### Material to process:
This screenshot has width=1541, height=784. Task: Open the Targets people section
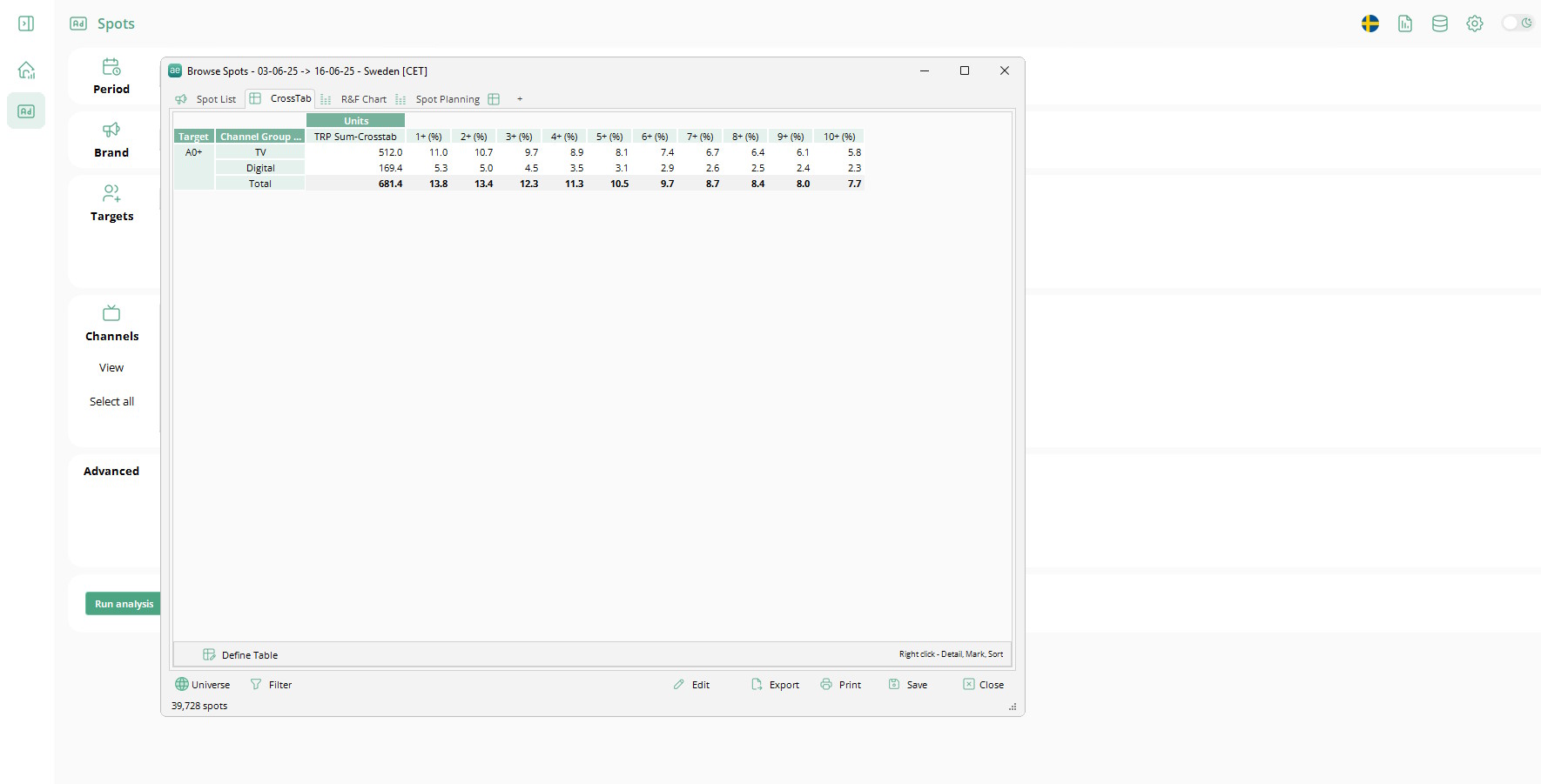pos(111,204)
==
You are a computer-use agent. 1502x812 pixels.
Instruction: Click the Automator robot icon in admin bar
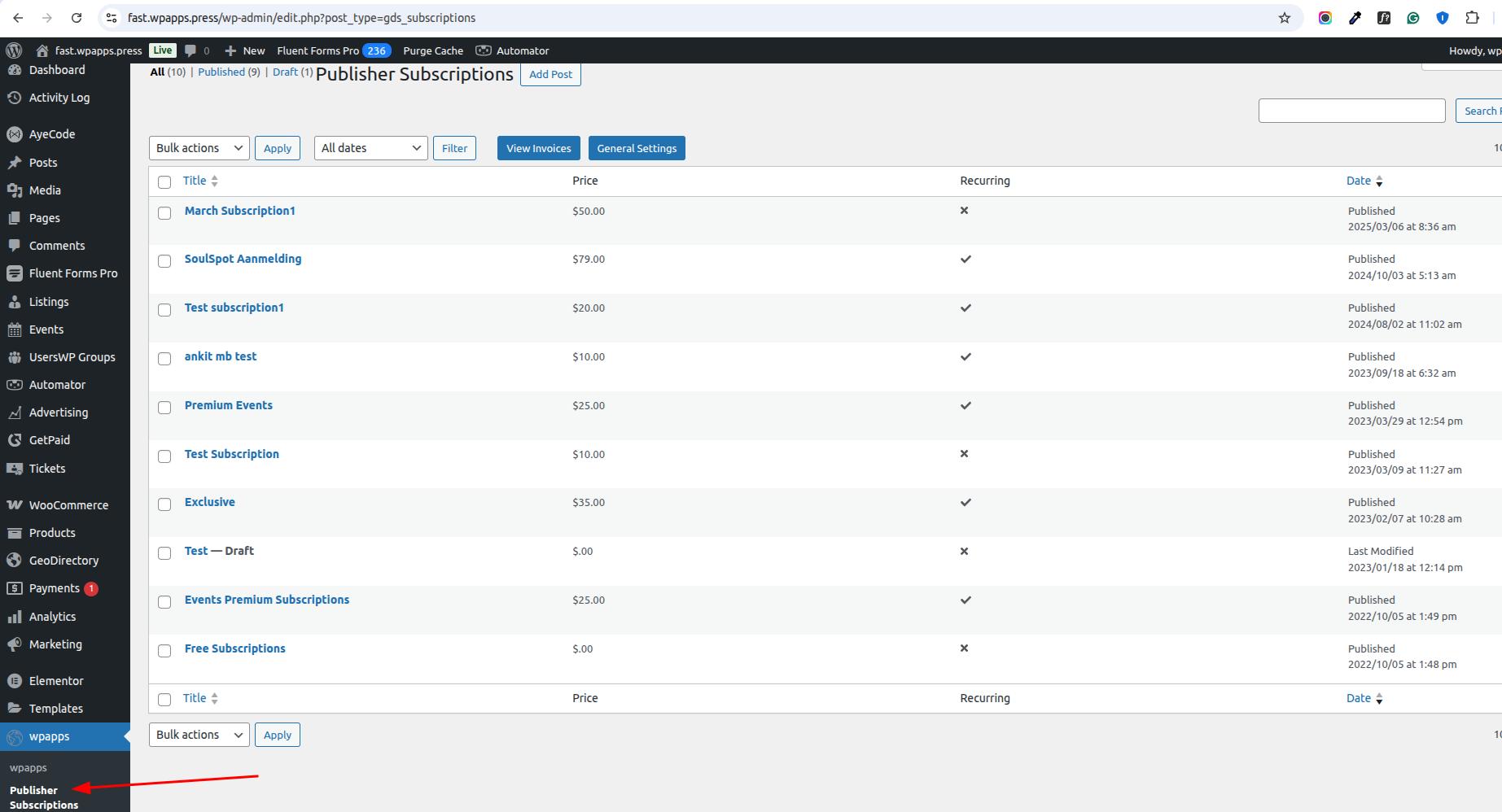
* * *
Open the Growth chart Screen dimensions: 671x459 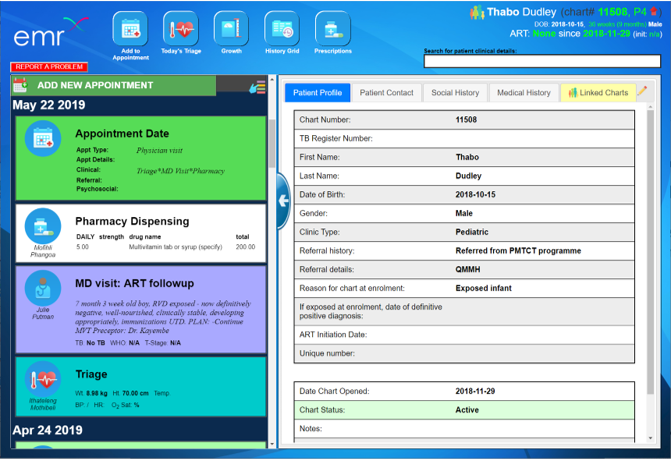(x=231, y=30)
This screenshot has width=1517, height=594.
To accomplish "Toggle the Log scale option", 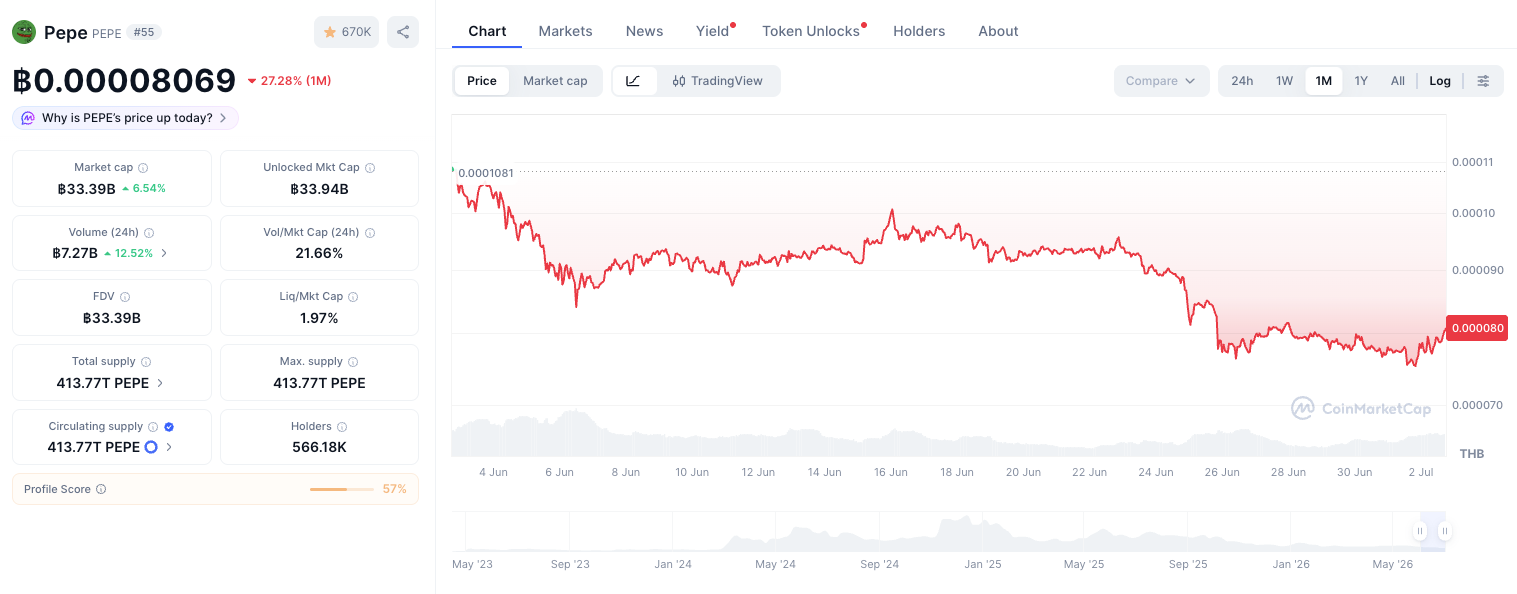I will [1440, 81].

### Task to complete:
From the records above, quote only the lines running from the line with "You are a computer-use" to the line with "Instruction: Click the", both lines included.

### Result of the exercise:
You are a computer-use agent. 1502x812 pixels.
Instruction: Click the Automator robot icon in admin bar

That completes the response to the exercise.